I really don't see Alphas as an issue. They are high-risk, high-reward, generally speaking. If you miss your Alpha, then you're too hot to fight effectively when your enemy counterattacks you. Also, Alpha'ing can cause you to miss with weapons that fire at different speeds, for example, pulse lasers and SRMs. It's much more effective to fire in weapon groups than to alpha all at once.
Alpha Striking is really only a problem with concentrated, coordinated fire from multiple enemies simultaneously. In that instance, it really won't matter what mitigation PGI undertakes to remember the massive damage inflicted; concentrated fire is still concentrated fire and your TTK will still be very short.

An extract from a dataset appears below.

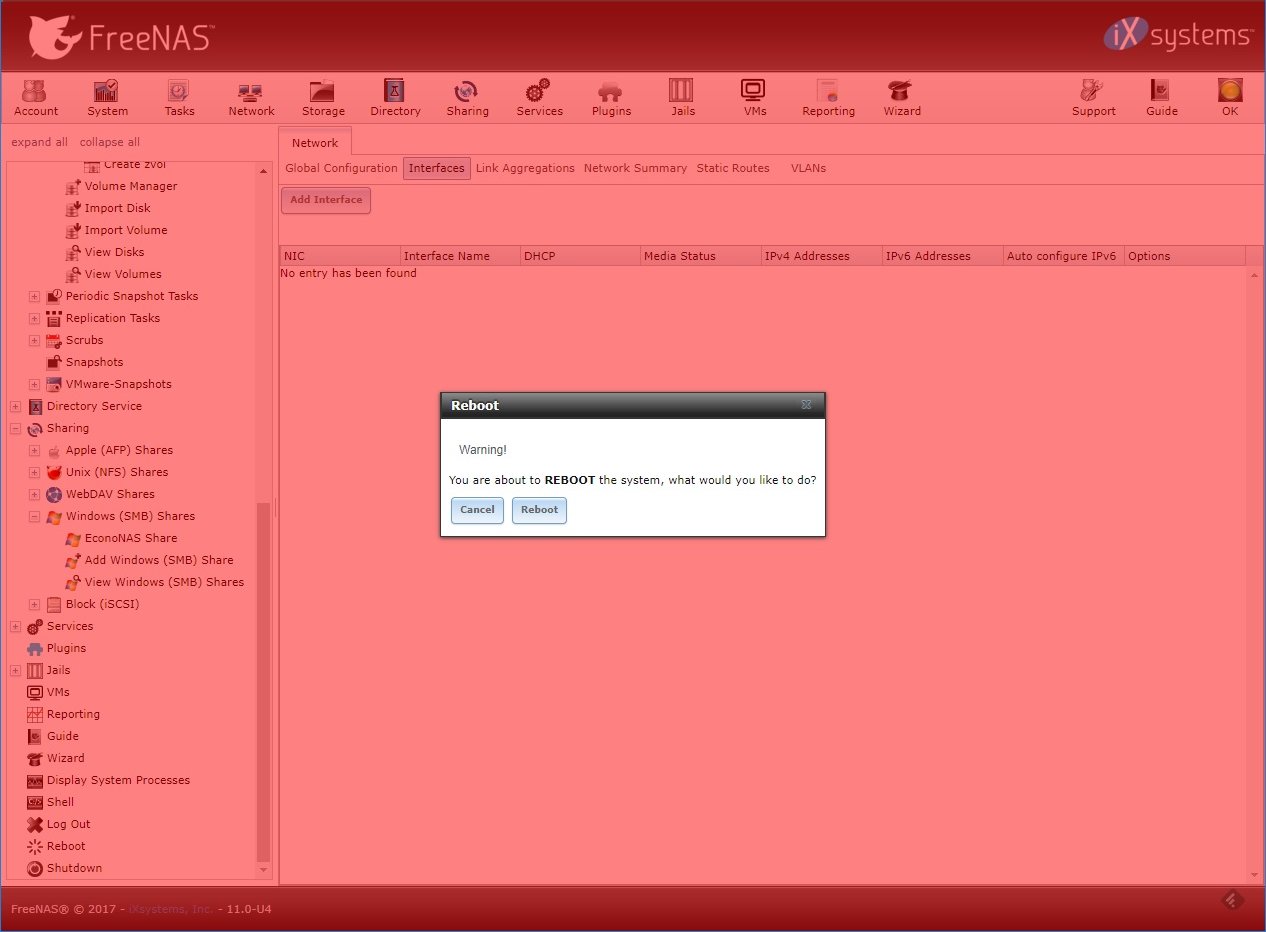Expand the Periodic Snapshot Tasks node
Image resolution: width=1266 pixels, height=932 pixels.
(34, 296)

That being said, my suggestions are as follows:
1) Increase the armor cap. People will devote additional tonnage to armor, which takes away from weapons, ammunition, and heat sinks. That helps auto-balance things to a certain extent. It's also the easiest and probably most effective counter that PGI can implement presently, without breaking the game mechanics.
2) Implement reactive and reflective armor like we had in MW4. Both sets of armor take up as many slots as Ferro Fibrous while weighing 2x as much per point. Reactive will reduce ballistic damage by 1/2 while doubling energy damage dealt to your Mech. Reflective will reduce incoming energy damage by half while doubling incoming ballistic damage. Missiles will deal 1.5x damage to both Reactive and Reflective. Reflective helps curb the laser vomit while Reactive prevents everyone from just changing back to ballistics en masse. Missiles get a much needed buff while the tonnage and slot demand for reactive and reflective help balance the Mechs. Standard and Ferro Fibrous Armor will remain in-game as options. Initially, there would be a good bit of turbulence, but then things would settle out after a bit with some players choosing to focus on Mech Variant as an energy killer, another as a ballistic killer, and a third as a balanced build. Thus, it could help develop Mech roletypes a bit as well.
3) Avoid cone of fire and convergence mechanics at all costs! That will just increase the skill gap disparity between "good" pilots and "bad" pilots. In addition, every game I've seen that has these mechanics degenerates into a run-and-gun where everyone takes high-volume of fire weapons and very fast characters. Ghost Recon: Phantoms is a great example. When it hit Steam, the game dynamic changed drastically. Now the only thing you really see are short guns with rapid deployment times and very high firing rates. Players forgo armor in favor of speed, and they wind up just sprinting and hosing everything. The same is true of most other such games I've played. Cone of fire and convergence are neat ideas in a vacuum, but they fail in reality because players adapt to circumvent them, creating a worse meta and a more frustrating gaming experience. In addition, this isn't TT, so we don't need a RNG to determine hit chance.
4) Add an Alpha Heat Generation mechanic and remove all Ghost Heat. When you Alpha, the game sums the weapon heat generated and then doubles it to simulate overloading your heat dissipation system in a similar manner to how Ghost Heat penalizes individual weapons. Removing Ghost Heat rewards single, chain, and group firing while implementing an Alpha Mechanic affects only Alphas. The Alpha Mechanic can have a 2-second time spacing so that pilots can't just use a macro to fire all their guns in a quasi-meta and within 1/2 second to circumvent the Alpha Mechanic. 2-Seconds should be enough time for an enemy to twist and spread the damage for the next incoming Alpha.
Just my 2 cents...
Edited by Nightmare1, 26 October 2015 - 09:45 AM.